There are many different kinds of energy. When something has energy, it means it can make things happen or “do work.” The more energy something has, the more change it can create.

Think of a bowling ball hitting pins at the end of the bowling lane. If the bowling ball is moving slowly, it is unlikely that it will result in much change to the bowling pins. However, if the bowling ball is moving fast, it will create a greater change to the pins by knocking them all down.

When mentioning energy students may be more familiar with some types of energy, than others. Here are brief explanations of some different types of energy:

  • Thermal energy is directly related to temperature and increases as temperature increases. (E.g. A cup of hot tea has more thermal energy than a glass of iced tea.)
  • Light energy can come from the sun (or another light source) and causes a change in temperature when adsorbed. (E.g. light shining on a black car in the summer causes the outside of the car to be hot when touched.)
  • Chemical energy is stored in the bonds between atoms and molecules (e.g. when you eat a piece of candy, your body breaks down the sugar and other chemicals, to provide energy to your body).

Energy can be transferred and change forms. These changes in energy indicate that there was an interaction between objects. For example, there is a transfer of thermal energy from the pan to the pancake batter when you cook a pancake. Later when you eat the pancake, the flour, eggs and sugar that were combined to make it contain chemical energy.  The chemical energy stored in the pancake by its ingredients is broken down by your body to provide energy for you to move, think and grow.

This unit focuses on kinetic and potential energy because these are the two types of energy shown in the Playground Physics app.

Kinetic Energy (KE)

Any object that is moving has kinetic energy. If an object is not moving, it does not have kinetic energy. The kinetic energy of an object is dependent on the mass and speed of the object. Kinetic energy increases as the speed of an object increases and as the mass of the object increases. In summary, potential energy depends on an object’s speed and mass.

Potential Energy (PE)

Objects that are still also have energy. This energy, called potential energy, can come from different sources.
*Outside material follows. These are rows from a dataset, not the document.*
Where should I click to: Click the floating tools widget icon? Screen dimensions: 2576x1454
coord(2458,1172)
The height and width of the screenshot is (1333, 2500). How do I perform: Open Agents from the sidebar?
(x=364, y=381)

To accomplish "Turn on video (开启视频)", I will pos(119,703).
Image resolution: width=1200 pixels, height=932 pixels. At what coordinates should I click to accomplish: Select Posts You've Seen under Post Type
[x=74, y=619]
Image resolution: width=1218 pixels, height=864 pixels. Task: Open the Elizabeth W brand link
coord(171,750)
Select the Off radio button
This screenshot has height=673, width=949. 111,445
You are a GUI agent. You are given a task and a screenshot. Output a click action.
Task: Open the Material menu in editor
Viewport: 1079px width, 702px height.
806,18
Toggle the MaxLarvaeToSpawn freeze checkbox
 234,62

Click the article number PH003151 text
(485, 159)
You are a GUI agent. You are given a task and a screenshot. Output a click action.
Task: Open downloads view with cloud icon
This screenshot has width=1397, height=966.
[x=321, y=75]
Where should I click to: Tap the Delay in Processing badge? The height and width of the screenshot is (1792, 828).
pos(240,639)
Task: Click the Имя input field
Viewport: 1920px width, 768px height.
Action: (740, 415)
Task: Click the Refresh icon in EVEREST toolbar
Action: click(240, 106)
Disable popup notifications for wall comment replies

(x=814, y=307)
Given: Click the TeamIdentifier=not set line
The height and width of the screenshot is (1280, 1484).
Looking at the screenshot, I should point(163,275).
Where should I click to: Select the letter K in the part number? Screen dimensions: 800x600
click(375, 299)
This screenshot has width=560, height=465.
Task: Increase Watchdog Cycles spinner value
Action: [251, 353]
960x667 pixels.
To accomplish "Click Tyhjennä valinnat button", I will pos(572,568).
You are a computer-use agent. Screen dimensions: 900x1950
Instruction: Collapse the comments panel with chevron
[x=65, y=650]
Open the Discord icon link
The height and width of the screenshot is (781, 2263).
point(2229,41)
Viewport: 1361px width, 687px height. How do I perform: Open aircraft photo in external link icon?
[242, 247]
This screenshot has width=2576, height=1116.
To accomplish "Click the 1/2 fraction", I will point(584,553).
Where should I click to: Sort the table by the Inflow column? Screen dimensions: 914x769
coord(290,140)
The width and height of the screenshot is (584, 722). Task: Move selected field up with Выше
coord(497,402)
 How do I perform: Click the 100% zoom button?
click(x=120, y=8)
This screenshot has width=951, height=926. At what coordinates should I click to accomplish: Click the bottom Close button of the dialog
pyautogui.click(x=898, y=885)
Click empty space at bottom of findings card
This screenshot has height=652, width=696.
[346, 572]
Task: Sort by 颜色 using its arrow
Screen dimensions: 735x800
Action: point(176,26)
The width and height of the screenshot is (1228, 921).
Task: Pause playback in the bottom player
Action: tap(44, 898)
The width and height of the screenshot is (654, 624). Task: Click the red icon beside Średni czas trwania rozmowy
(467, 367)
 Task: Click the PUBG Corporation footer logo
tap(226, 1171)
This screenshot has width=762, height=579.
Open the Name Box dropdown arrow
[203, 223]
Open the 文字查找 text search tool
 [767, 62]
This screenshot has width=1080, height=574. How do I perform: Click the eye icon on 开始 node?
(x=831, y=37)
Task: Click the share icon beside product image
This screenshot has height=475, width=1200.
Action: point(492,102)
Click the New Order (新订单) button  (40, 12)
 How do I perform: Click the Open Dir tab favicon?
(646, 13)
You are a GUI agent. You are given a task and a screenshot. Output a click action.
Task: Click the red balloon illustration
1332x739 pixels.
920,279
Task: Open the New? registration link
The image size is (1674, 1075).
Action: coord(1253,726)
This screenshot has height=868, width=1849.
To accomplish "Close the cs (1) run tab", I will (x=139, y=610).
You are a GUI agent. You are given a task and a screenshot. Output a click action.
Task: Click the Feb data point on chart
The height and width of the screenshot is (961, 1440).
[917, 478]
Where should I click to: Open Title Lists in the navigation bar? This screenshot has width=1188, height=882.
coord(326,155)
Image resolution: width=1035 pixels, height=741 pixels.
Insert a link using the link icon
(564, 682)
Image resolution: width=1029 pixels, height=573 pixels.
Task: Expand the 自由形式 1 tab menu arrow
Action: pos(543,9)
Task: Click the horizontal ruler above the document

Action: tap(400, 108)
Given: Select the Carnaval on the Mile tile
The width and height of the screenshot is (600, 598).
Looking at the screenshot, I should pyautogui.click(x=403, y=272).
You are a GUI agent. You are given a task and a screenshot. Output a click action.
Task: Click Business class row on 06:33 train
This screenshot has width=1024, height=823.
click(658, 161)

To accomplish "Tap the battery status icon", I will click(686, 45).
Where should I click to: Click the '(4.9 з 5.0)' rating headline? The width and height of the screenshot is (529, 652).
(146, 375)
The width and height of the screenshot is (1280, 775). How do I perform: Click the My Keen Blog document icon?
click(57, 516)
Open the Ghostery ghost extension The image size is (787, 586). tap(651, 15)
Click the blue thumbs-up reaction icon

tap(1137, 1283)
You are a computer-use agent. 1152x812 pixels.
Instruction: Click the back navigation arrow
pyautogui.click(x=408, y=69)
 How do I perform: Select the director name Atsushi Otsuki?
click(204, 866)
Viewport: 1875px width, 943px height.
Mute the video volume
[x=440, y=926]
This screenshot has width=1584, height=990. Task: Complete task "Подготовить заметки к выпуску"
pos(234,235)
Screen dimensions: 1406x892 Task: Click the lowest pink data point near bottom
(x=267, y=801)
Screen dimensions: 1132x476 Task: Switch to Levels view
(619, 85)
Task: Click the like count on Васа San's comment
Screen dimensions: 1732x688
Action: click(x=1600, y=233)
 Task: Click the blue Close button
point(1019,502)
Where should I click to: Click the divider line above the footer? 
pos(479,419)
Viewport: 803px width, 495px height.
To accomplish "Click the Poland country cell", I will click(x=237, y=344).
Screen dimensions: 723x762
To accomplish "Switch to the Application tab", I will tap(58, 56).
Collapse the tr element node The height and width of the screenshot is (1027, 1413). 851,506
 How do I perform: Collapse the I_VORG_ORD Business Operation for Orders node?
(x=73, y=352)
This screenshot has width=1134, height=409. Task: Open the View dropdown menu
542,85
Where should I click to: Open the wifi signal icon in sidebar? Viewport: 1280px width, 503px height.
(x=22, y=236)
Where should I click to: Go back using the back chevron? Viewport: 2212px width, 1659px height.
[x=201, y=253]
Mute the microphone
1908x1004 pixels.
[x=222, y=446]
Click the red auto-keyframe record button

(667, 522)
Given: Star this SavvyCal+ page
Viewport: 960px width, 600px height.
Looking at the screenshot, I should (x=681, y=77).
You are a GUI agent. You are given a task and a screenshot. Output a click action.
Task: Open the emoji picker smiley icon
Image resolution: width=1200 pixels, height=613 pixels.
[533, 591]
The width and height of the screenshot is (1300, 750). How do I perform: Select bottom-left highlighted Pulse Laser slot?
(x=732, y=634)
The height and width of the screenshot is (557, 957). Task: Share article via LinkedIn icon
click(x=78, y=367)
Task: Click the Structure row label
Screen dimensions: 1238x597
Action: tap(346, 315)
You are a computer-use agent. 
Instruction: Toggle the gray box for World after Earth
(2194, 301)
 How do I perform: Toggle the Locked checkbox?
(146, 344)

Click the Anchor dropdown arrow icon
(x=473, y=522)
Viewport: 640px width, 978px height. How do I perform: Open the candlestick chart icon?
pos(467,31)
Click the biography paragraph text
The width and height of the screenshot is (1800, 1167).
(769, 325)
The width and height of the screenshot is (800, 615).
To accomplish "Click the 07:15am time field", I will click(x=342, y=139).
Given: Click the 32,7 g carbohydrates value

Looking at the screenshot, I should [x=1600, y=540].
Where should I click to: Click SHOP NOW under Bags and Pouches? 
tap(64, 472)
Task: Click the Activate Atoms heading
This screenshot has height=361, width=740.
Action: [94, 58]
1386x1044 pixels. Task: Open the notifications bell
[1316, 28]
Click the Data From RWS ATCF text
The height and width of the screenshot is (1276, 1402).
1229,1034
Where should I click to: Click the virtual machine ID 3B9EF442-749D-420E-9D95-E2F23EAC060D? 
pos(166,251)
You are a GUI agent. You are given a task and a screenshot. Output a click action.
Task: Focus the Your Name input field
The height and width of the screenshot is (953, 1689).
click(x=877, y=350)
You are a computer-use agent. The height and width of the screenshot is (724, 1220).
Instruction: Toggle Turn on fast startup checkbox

Objects can have chemical potential energy due to the energy stored in the chemical bonds. When the bonds are broken, energy is released. Potential energy can also come from the position of the object.

Objects can have gravitational potential energy as a result of its vertical position. The higher the object is above the ground, the more potential energy it has.

*Note – The Playground Physics app shows potential energy in relation to vertical position. It is important to remember that what you are really seeing is gravitational potential energy, even though it is simply called “potential energy” in the app.

Patterns of Energy: Swinging

Many of the lessons in this unit revolve around the physical activity of swinging. These lessons focus on noticing the movement of the person swinging, describing the energy involved in the motion of swinging, and looking for the patterns in the energy of the person swinging. Below are some of the patterns your students may notice about the energy involved with swinging.

  • The potential energy of the person swinging increases as they get further from the ground.
  • The potential energy of the person swinging is at a maximum when the person is furthest from the ground.
  • Kinetic energy increases as the speed of the swinger increases.
  • The kinetic energy of the swinger is at a maximum when the person is moving the fastest. This happens at the bottom or apex of the arch of motion of the swing.

If your class does not have access to swings, the activities in this lesson can also be done by creating pendulums in the classroom and using Playground Physics to analyze the energy of the pendulum. The patterns in energy will be the same for a person as a swing as they will for a pendulum.

Common Misconceptions

  • Students often believe that living and moving things have energy but inanimate objects and things at rest do not have energy. Even if the object is inanimate and not in motion, the object can have potential energy simply due to its position in relation to its surroundings.
  • At times students use the words “force” and “energy” interchangeably. When students do so it can be helpful to ask them to explain what they mean by using more common language to get at the core of the idea or thought they are trying to describe.
  • Students often think that objects cannot have kinetic energy and potential energy at the same time. Objects can have both kinetic and potential energy at the same time.

Additional Concepts

Conservation of Energy

The Law of Conservation of Energy states that energy cannot be created or destroyed, only converted from one form of energy to another.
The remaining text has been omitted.